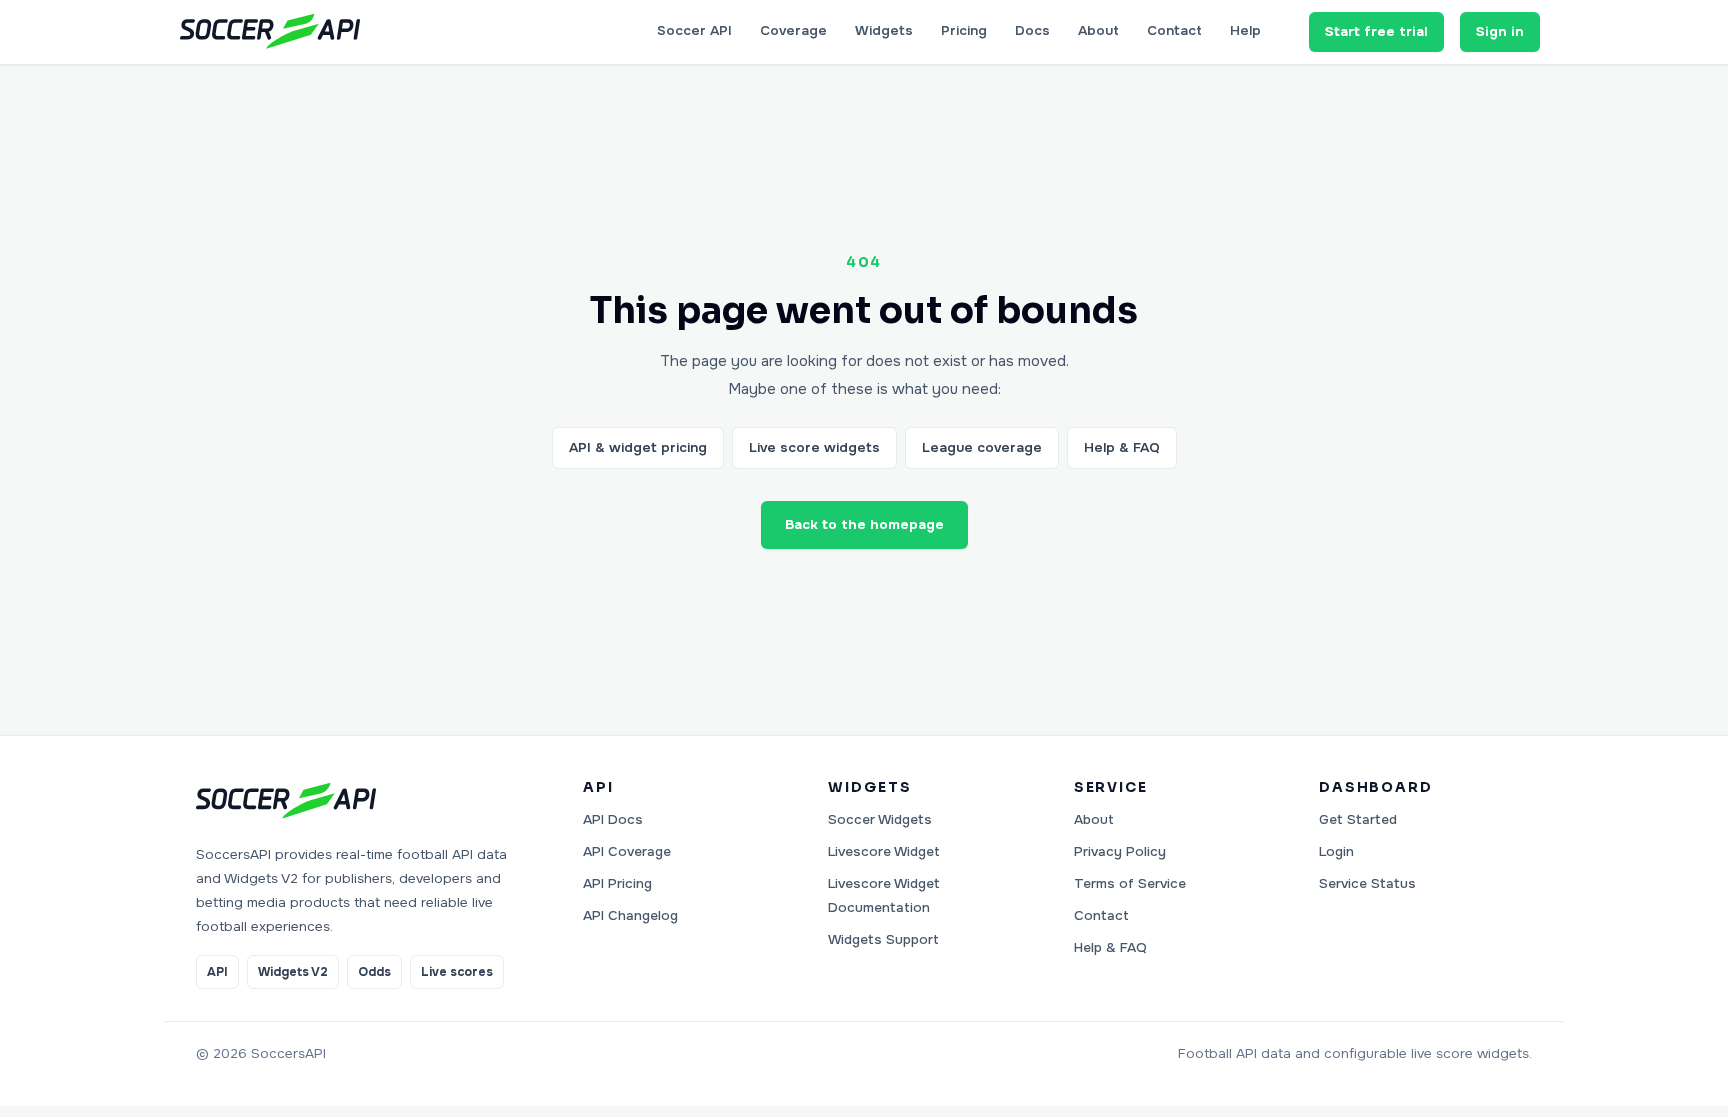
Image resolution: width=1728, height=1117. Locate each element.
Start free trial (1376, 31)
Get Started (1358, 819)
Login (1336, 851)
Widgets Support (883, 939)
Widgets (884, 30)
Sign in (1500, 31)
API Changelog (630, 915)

- - - -

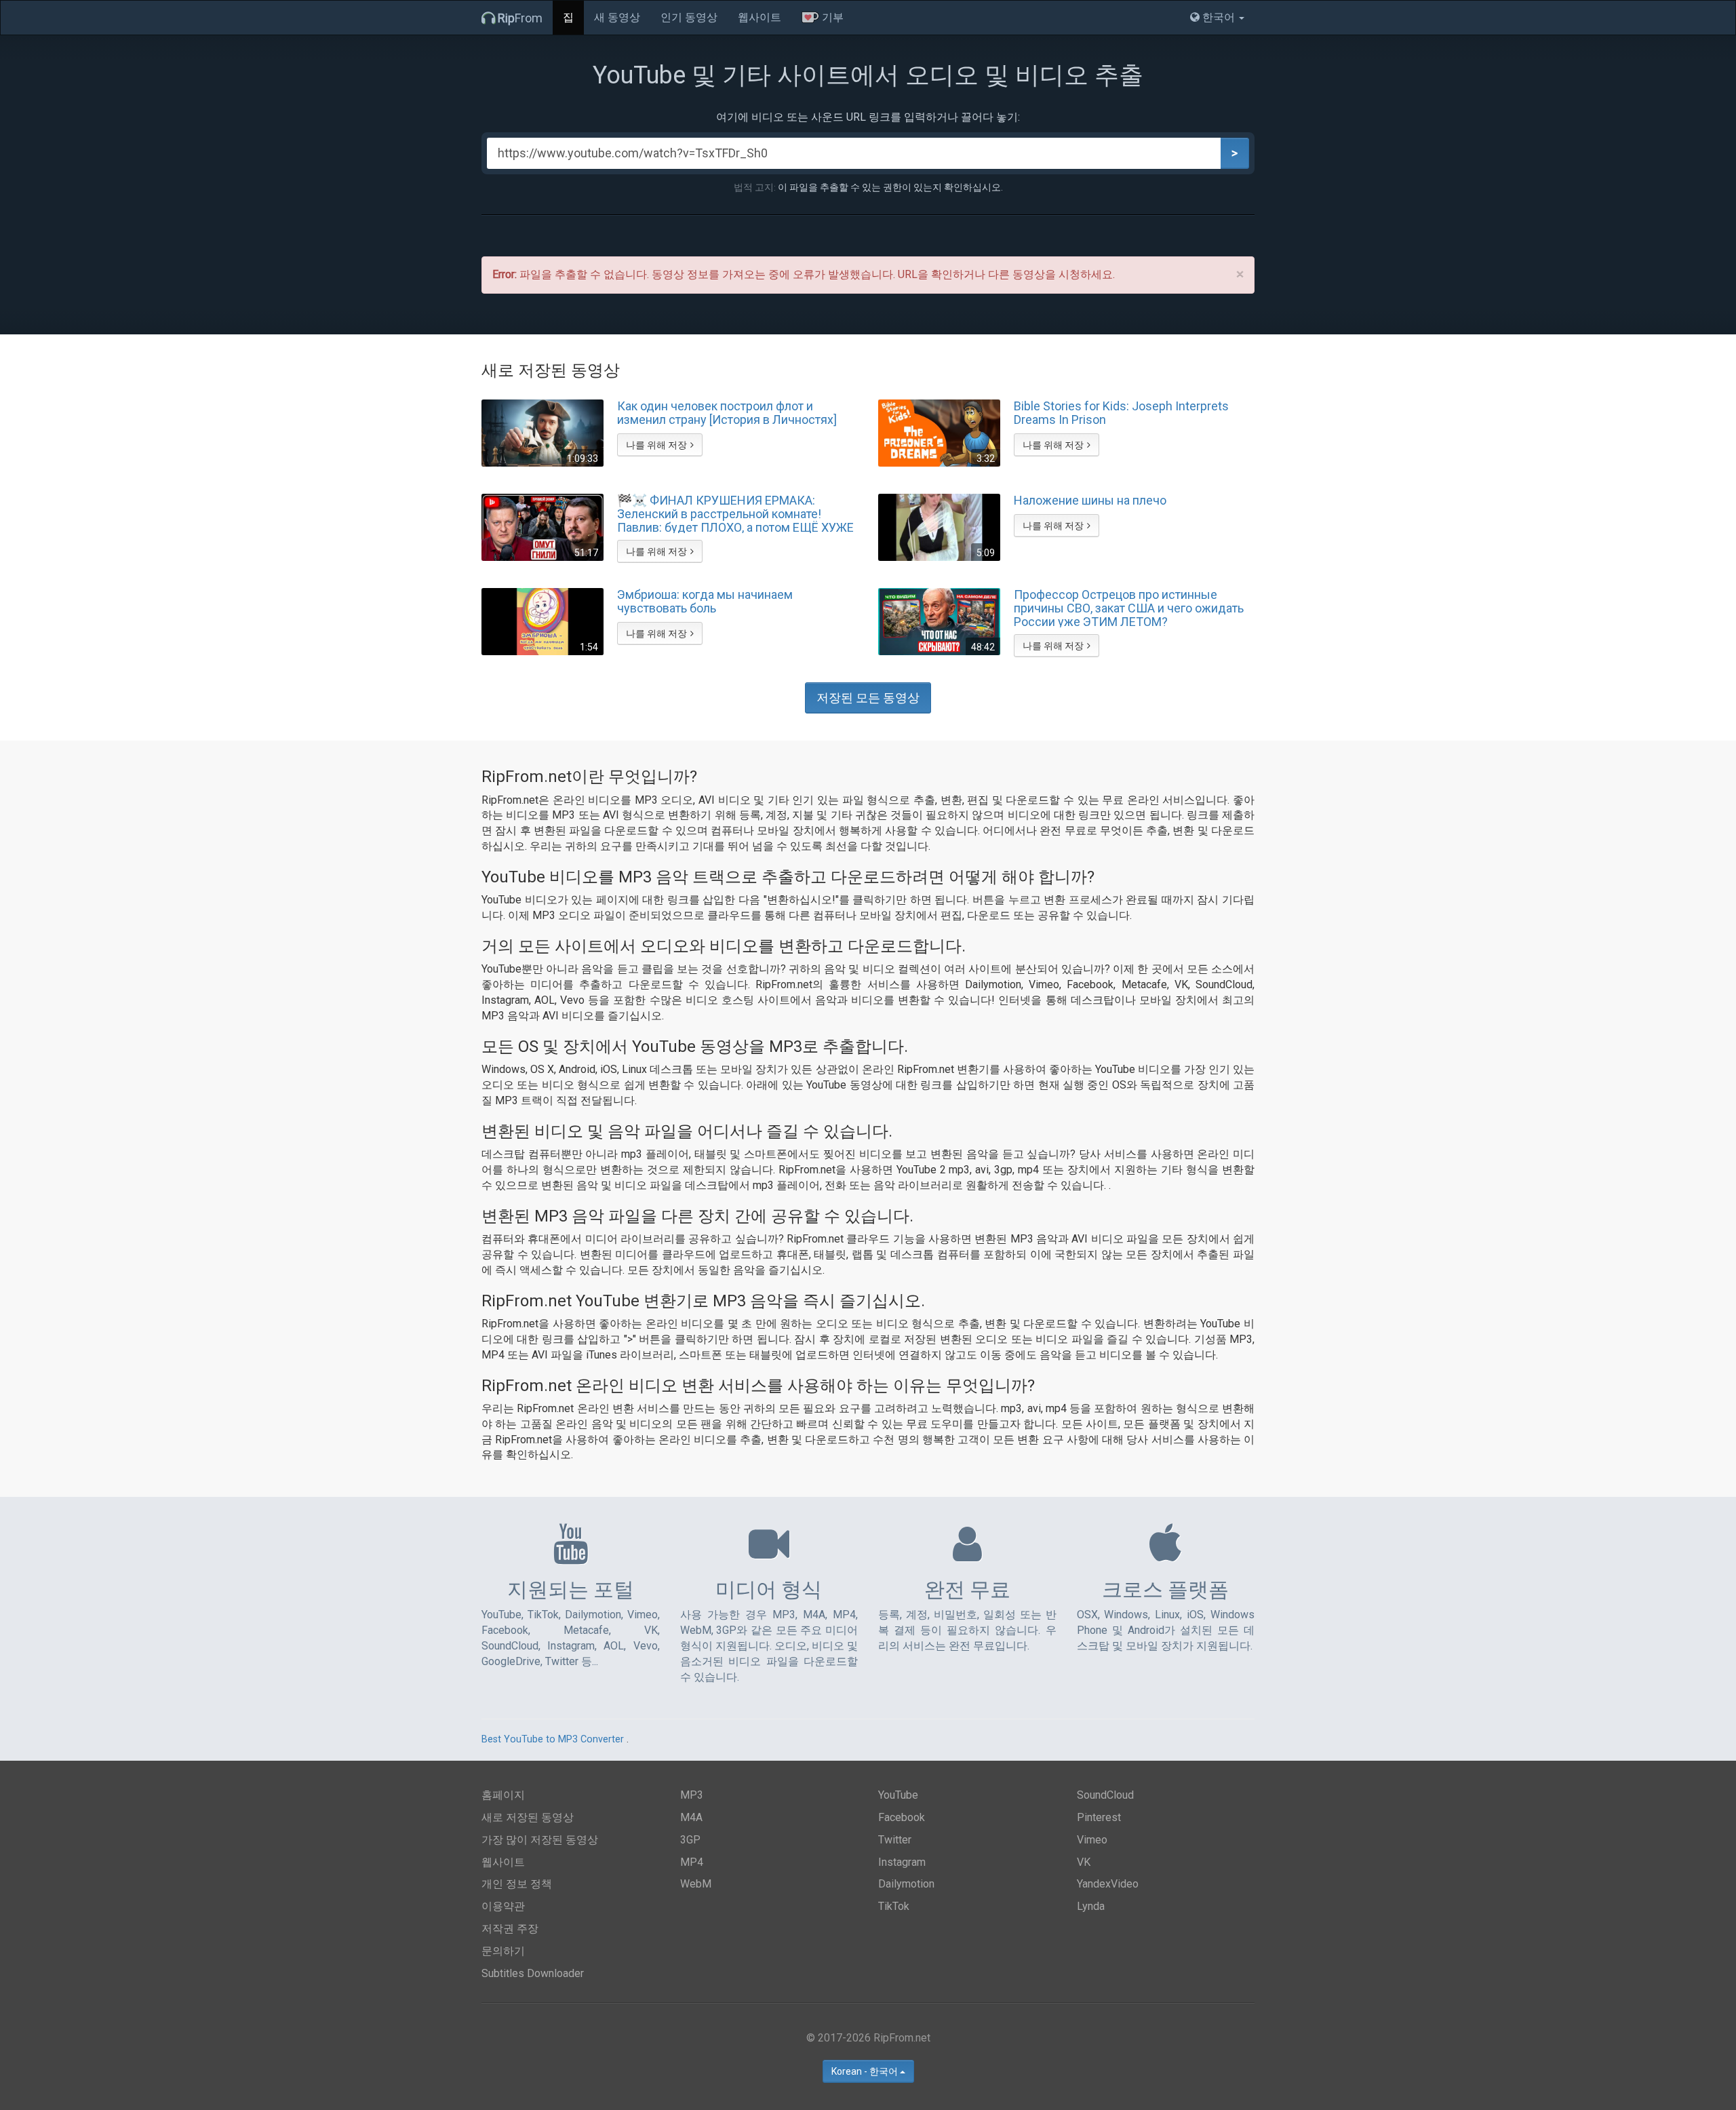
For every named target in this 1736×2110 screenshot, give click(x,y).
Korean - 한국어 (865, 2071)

- - - -

# [DESCRIPTION OF THE TASK]
Above this task is a listing. Restate, word for word and with nothing added, the lines from the one with "Get Started (1358, 819)" through the one with "API Changelog (630, 915)".

# [RESPONSE]
Get Started (1358, 819)
Login (1336, 851)
Widgets Support (883, 939)
Widgets (884, 30)
Sign in (1500, 31)
API Changelog (630, 915)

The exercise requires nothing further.